Après plusieurs mois de débats à l'Assemblée nationale et au Sénat, plusieurs motions de censure rejetées, Sébastien Lecornu est parvenu à faire adopter le budget de l'État pour l'année 2026. Impôts, taxes, que contient finalement ce budget ?
C'était le principal objectif de Sébastien Lecornu lorsqu'il est arrivé à Matignon.
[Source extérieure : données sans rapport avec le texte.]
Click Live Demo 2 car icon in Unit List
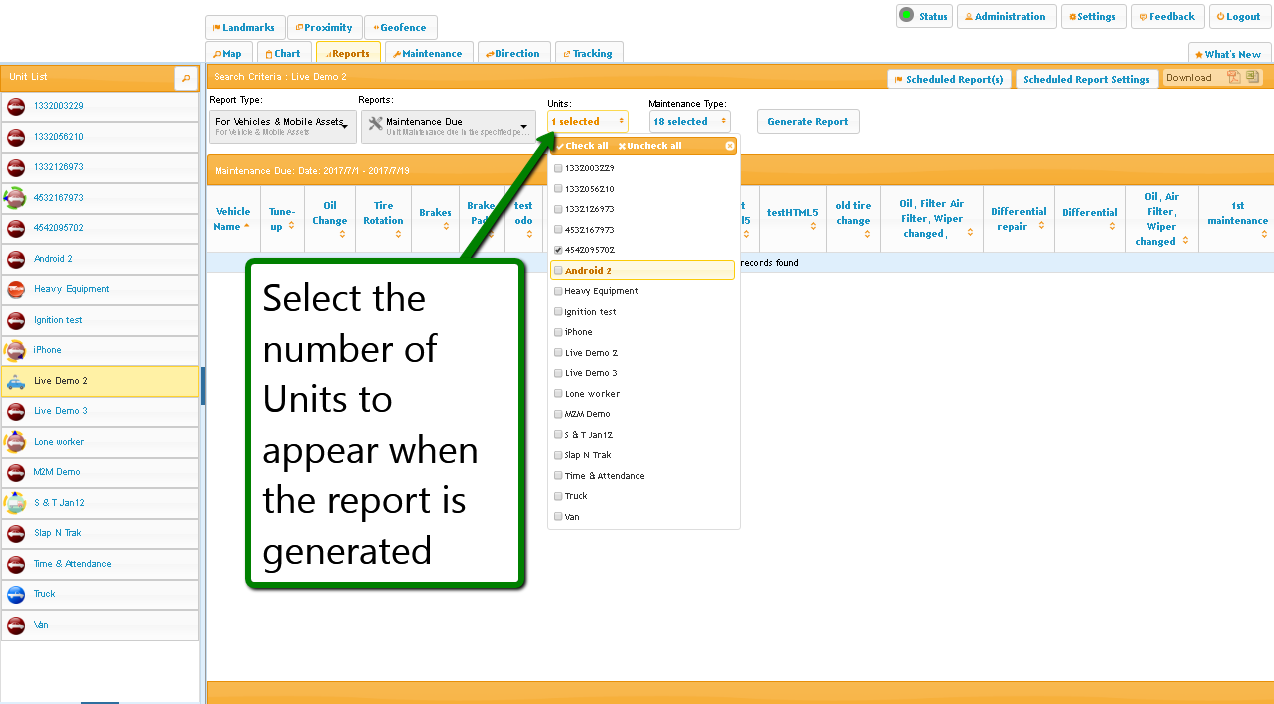[16, 381]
Après avoir fait adopter le projet de loi de financement de la Sécurité sociale en décembre, les deux motions de censure déposées par le RN et LFI ont été rejetées ce lundi à l'Assemblée nationale, ce qui provoque l'adoption du budget pour l'année 2026. Mais que contient-il ?
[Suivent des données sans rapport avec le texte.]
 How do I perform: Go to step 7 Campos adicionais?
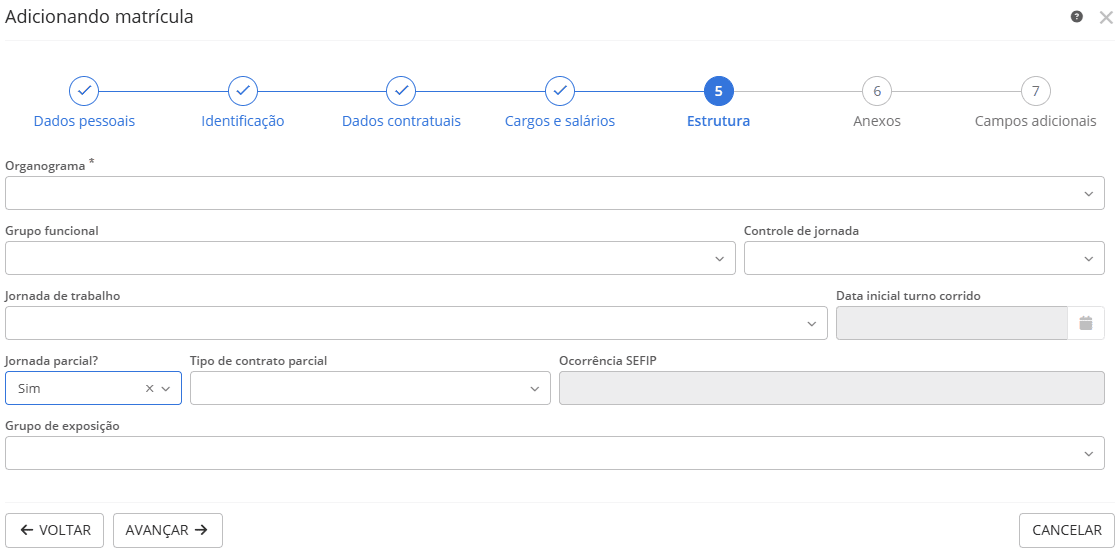(x=1035, y=91)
Le déficit public s'établira finalement à 5% du PIB en 2026
Tout d'abord, le gouvernement prévoyait dans sa copie initiale de réduire le déficit public à 4,7% du PIB en 2026. Mais après avoir fait plusieurs concessions, notamment au Parti socialiste, cette réduction s'établira finalement à 5% du PIB. Le déficit est chiffré à près de 132 milliards d'euros, un montant quasi stable par rapport à 2025.
Ce texte final du budget contient plusieurs mesures qui vont affecter les Français ayant des hauts revenus. Mise en place en 2025, la contribution différentielle sur les hauts revenus a été prolongée jusqu'à ce que le taux du déficit public repasse sous le seuil de 3%. Elle prévoit un taux minimal d'imposition de 20% pour ceux dont les revenus dépassent 250.000 euros par an pour une personne célibataire, 500.000 euros pour un couple.
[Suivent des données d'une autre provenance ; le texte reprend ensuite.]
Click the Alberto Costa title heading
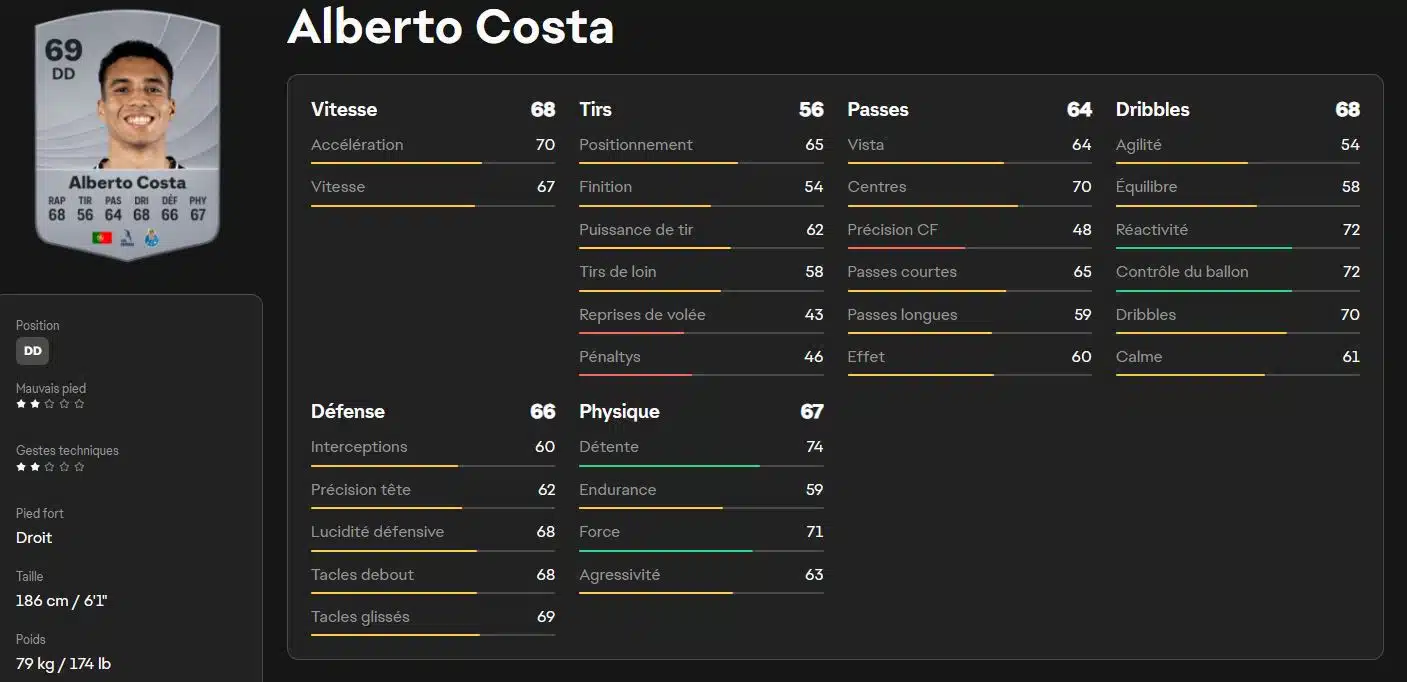Screen dimensions: 1407x682 point(450,28)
Une taxe sur les holdings patrimoniales est instaurée. Elle prévoit donc une taxe jusqu'à 20% sur certains actifs immobiliers mais aussi sur des objets de valeur comme des véhicules de luxe, des bateaux et autres. Elle ne concerne cependant pas les œuvres d'art. Mais les grandes entreprises voient également de nouvelles mesures les affecter.
Elle avait, elle aussi, vu le jour lors du précédent budget, elle est finalement prolongée. On parle de la surtaxe sur les bénéfices des grandes entreprises, environ 300 sur tout le territoire, ce qui devrait rapporter plus de sept milliards d'euros à l'État. Ce dernier doit également récupérer 1,3 milliard d'euros avec l'annulation de la baisse de la cotisation sur la valeur ajoutée des entreprises (CVAE).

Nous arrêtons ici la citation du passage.